##### Input
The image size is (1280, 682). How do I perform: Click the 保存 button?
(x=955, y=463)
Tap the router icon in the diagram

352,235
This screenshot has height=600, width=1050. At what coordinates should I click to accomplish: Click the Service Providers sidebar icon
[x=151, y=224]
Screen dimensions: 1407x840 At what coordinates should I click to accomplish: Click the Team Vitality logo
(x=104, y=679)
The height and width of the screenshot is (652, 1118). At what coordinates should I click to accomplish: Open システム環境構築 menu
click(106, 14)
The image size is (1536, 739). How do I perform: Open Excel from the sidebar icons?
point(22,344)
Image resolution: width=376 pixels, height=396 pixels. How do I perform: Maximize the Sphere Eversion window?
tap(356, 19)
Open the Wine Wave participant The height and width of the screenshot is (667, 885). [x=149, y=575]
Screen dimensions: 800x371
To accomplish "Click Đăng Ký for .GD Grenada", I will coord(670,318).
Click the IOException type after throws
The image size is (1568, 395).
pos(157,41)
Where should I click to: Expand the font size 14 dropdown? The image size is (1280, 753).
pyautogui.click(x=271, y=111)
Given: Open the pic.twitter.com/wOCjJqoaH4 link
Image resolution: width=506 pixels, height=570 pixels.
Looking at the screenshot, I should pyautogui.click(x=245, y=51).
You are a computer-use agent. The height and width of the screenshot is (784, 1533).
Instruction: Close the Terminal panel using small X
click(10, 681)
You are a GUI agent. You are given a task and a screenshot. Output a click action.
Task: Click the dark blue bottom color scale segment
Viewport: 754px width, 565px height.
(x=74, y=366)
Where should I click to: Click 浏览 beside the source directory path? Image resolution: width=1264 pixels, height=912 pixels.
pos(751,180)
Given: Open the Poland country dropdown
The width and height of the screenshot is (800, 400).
##########
• [Exercise goal]: Across the preceding records, count the lines with the word "agent" in them and give that figure alone.

• [Response to this task]: 2